In response to our research questions ((1) which error parameters and evaluation matrices should be utilised by the state-of-the-art to discuss the reliability of ML models for the detection of ransomware, and (2) which ML models offer reliability for the detection of ransomware?), we have utilized and tested several metrics, such as the Positive Likelihood Ratio, Negative Likelihood Ratio, and Diagnostic Odds Ratio. However, the study emphasized the importance of false negatives in preventing a potentially large cost of a ransomware infection.

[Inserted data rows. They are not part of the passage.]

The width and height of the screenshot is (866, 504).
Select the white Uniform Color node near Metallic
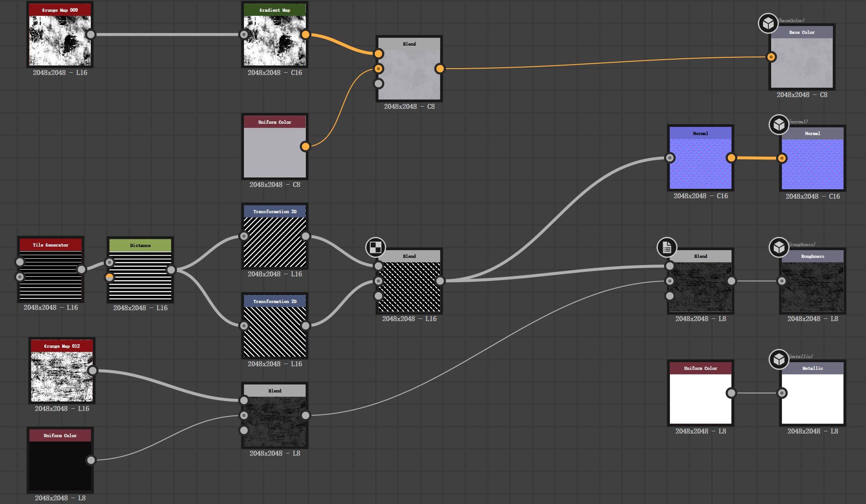[700, 398]
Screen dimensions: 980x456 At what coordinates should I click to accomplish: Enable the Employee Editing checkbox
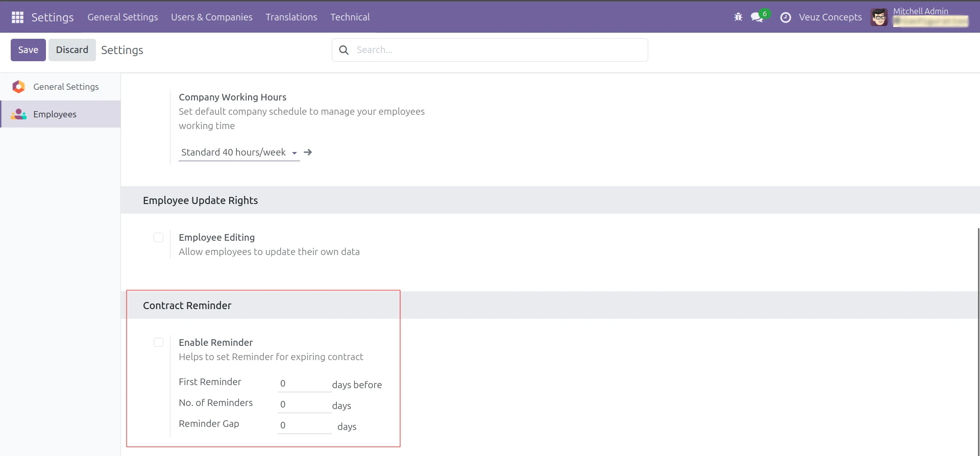[158, 238]
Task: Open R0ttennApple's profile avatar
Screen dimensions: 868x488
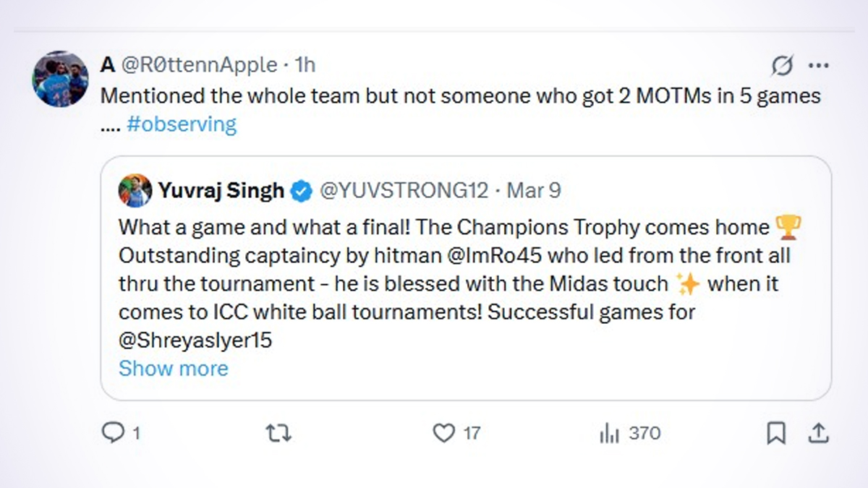Action: (60, 79)
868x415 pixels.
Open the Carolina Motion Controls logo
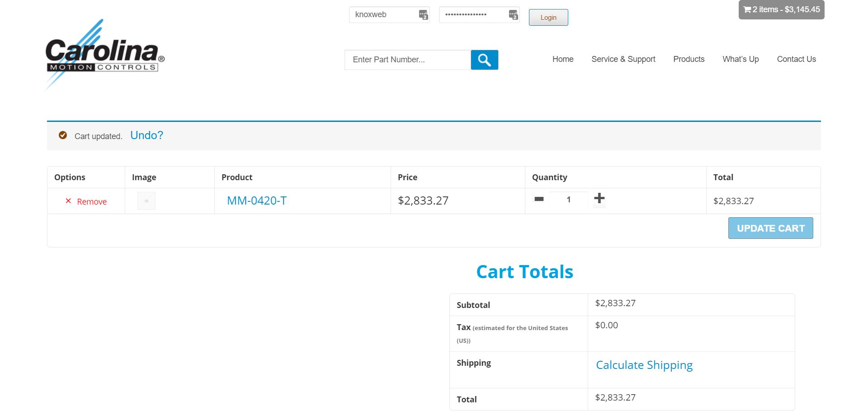point(104,55)
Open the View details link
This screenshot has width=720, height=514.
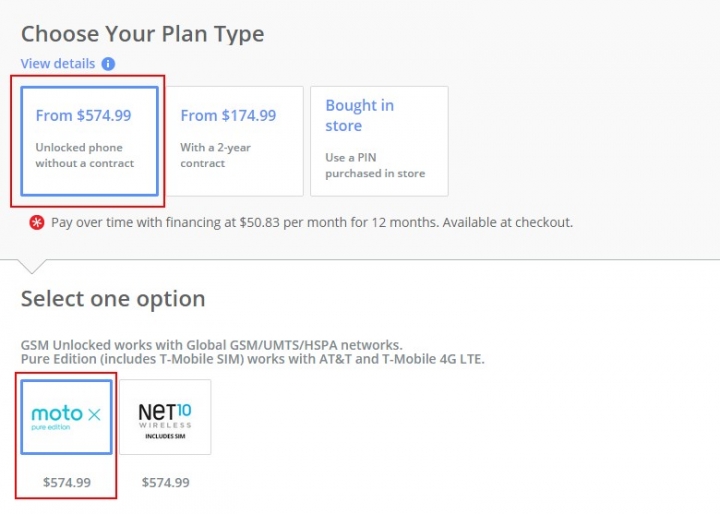58,63
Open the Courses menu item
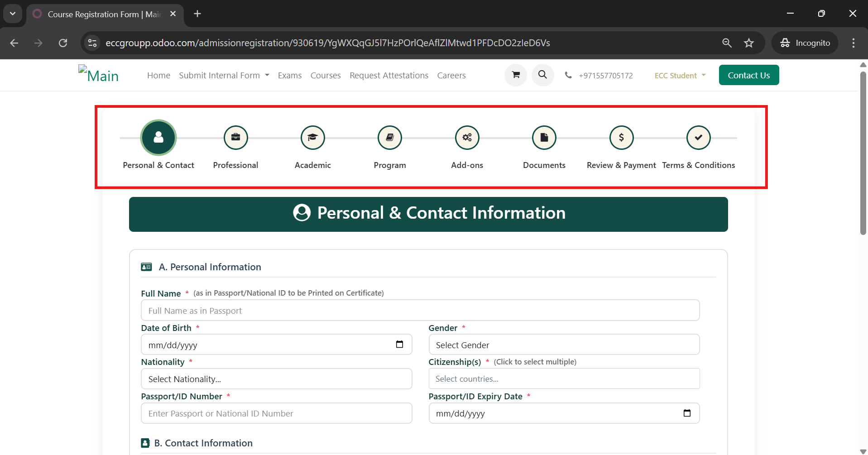 click(326, 76)
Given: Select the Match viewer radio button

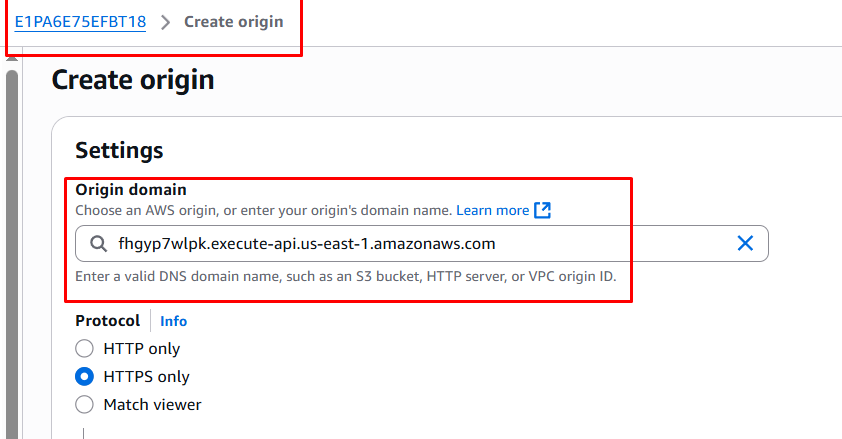Looking at the screenshot, I should click(85, 405).

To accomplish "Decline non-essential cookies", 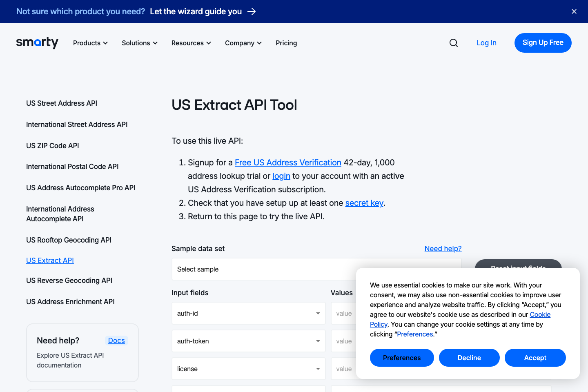I will pos(469,358).
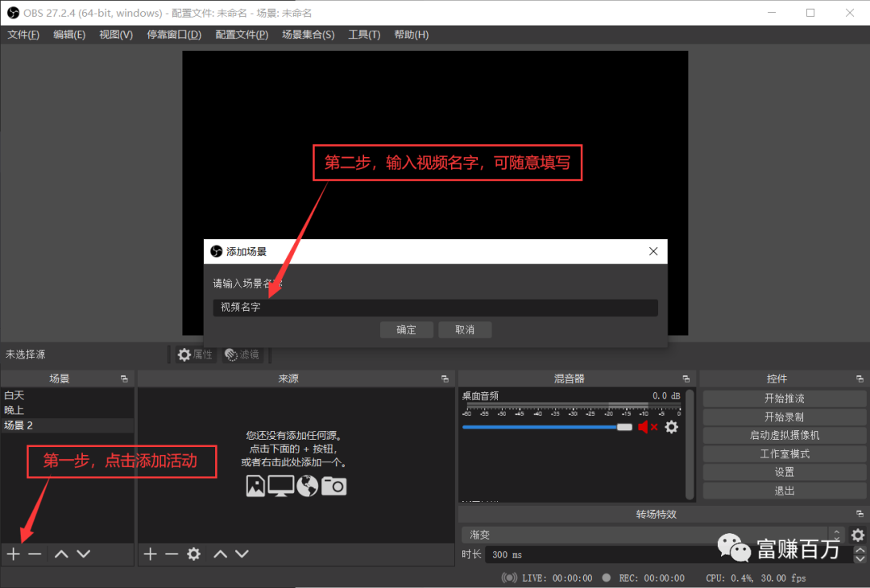Click the add scene plus icon
The width and height of the screenshot is (870, 588).
tap(13, 554)
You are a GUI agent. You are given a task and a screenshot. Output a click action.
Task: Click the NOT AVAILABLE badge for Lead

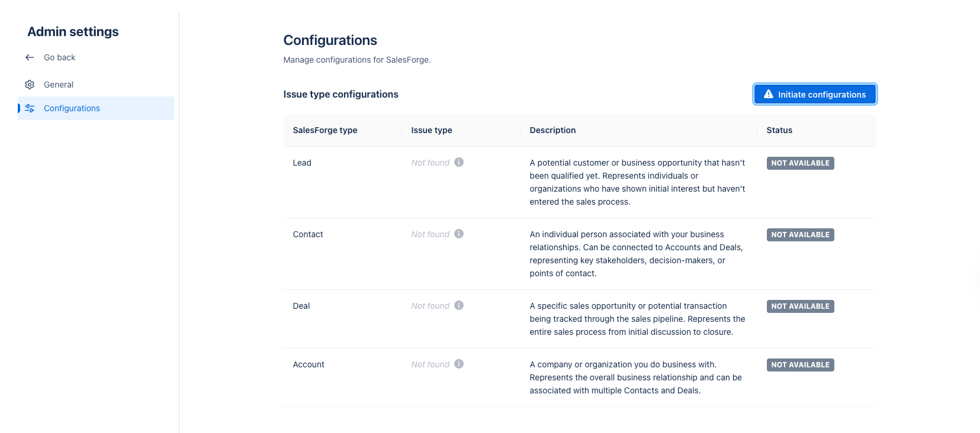(x=800, y=163)

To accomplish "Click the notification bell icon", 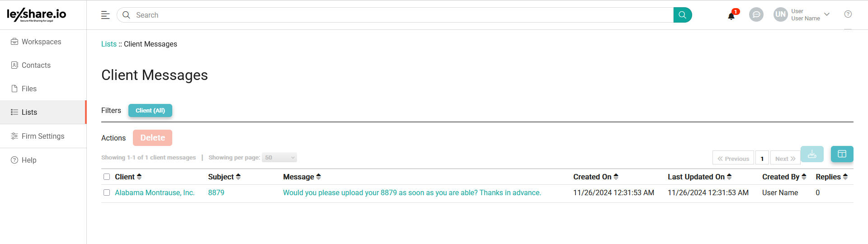I will tap(731, 16).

Overall, we trained and evaluated three Artificial Neural Network (ANN) models based on six algorithms: Support Vector Machine, K-Nearest Neighbours, Logistic Regression, Decision Tree, Random Forest, and Artificial Neural Network. After the models were trained and evaluated, metrics were calculated to allow a comparison to be made. The ANN model 1, with a hidden layer of 16 nodes using ReLU activation function and trained for 100 epochs, was the most time-consuming to train. The decision tree and early iterations of the neural network models ANN Model 1 and ANN Model 2 (trained for 40 epochs) suffered from overfitting. After considerable experimentation, overfitting of the ANN models was overcome in ANN Model 3 by using the tanh function and by adjusting the number of epochs over which the model was trained. Although the Random Forest algorithm did not achieve the highest accuracy and reached the lowest precision metric, as it was more likely to classify non-malicious examples as malicious and less likely to classify malicious examples as non-malicious, it might be considered the safest of the six algorithms for ransomware identification. Finally, the ANN Model 3 achieved the highest from the models’ true-negative rate and precision values. If the false-negative rate could be reduced with further tuning and/or training on a larger dataset, ANN Model 3 would be the optimum choice for ransomware classification. A more comprehensive source of benign samples from vendors other than Microsoft would also reflect different coding styles and may increase the number of false positives observed.